Edmund Burke's A Philosophical Inquiry into the origin of our ideas of The Sublime and Beautiful, is apparently, a classic. Therefore, it is available online for free (there is no such thing as a free lunch? pfft!).
On Beauty, he writes:
"I call beauty a social quality; for where women and men, and not only they, but when other animals give us a sense of joy and pleasure in beholding them (and there are many that do so), they inspire us with sentiments of tenderness and affection towards their persons; we like to have them near us, and we enter willingly into a kind of relation with them, unless we should have strong reasons to the contrary. But to what end, in many cases, this was designed, I am unable to discover; for I see no greater reason for a connection between man and several animals who are attired in so engaging a manner, than between him and some others who entirely want this attraction, or possess it in a far weaker degree. But it is probable that Providence did not make even this distinction, but with a view to some great end; though we cannot perceive distinctly what it is, as his wisdom is not our wisdom, nor our ways his ways."

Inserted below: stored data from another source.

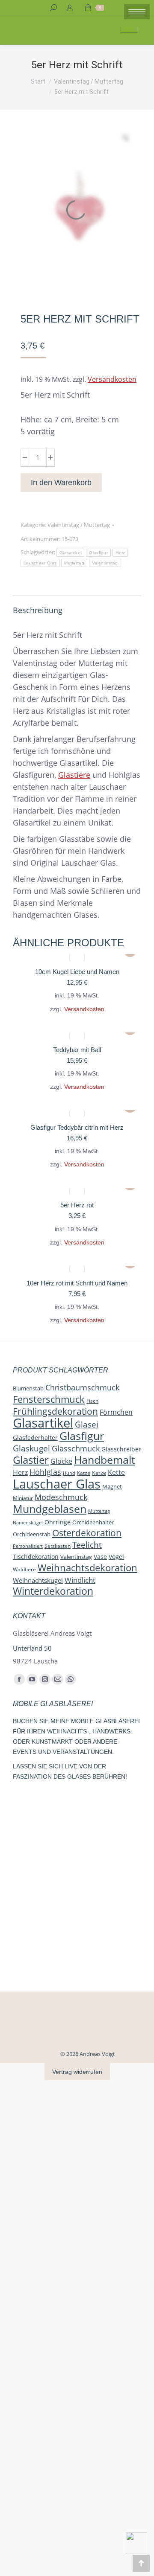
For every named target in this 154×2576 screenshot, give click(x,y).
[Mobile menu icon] (137, 11)
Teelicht (87, 1544)
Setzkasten (57, 1545)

Burke's writing is stunningly simple (read-- easy to understand). Here is his belief on tragedy:
"Choose a day on which to represent the most sublime and affecting tragedy we have; appoint the most favorite actors; spare no cost upon the scenes and decorations; unite the greatest efforts of poetry, painting, and music; and when you have collected your audience, just at the moment when their minds are erect with expectation, let it be reported that a state criminal of high rank is on the point of being executed in the adjoining square; in a moment the emptiness of the theatre would demonstrate the comparative weakness of the imitative arts, and proclaim the triumph of the real sympathy."

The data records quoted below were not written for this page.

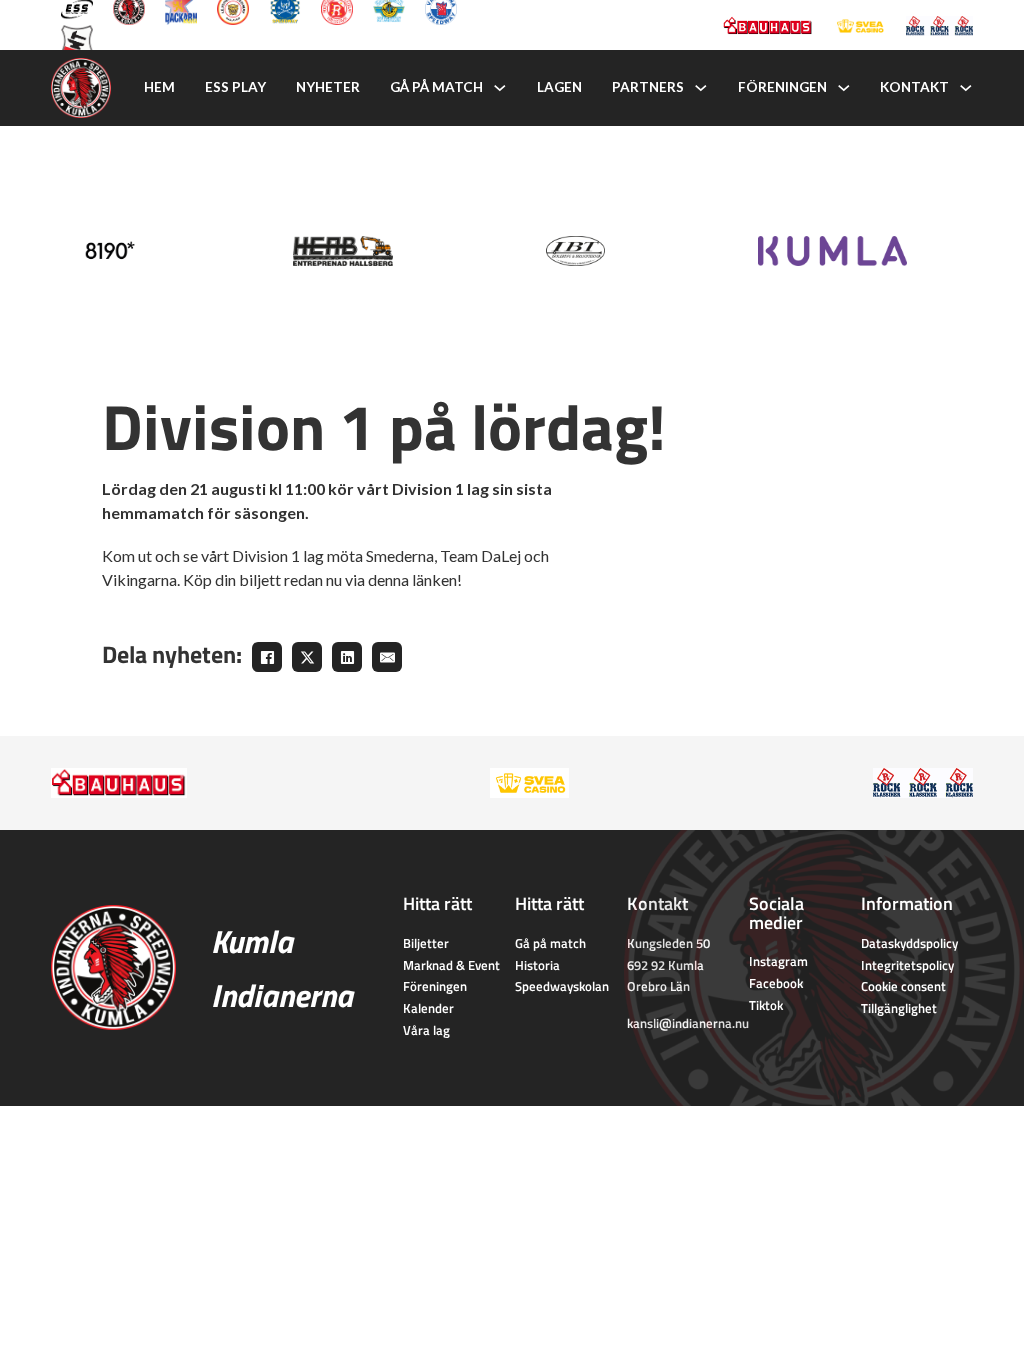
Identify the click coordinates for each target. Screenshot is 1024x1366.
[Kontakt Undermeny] (966, 88)
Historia (537, 965)
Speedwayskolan (562, 986)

Burke writes that "it is probable that the standard both of reason and taste is the same in all human creatures."
There are some deviations, of course, but these deviations are unique to that individual and often times, the individual knows that his notion of taste or beauty is different from that of society's. "The pleasure of all the senses, of the sight, and even of the taste, that most ambiguous of the senses, is the same in all, high and low, learned and unlearned."
George P. Landow is a history professor at Brown University. He synthesizes the work of a few people (including Burke) in his article, Ruskin's theory of Typical Beauty. It's boring as hell.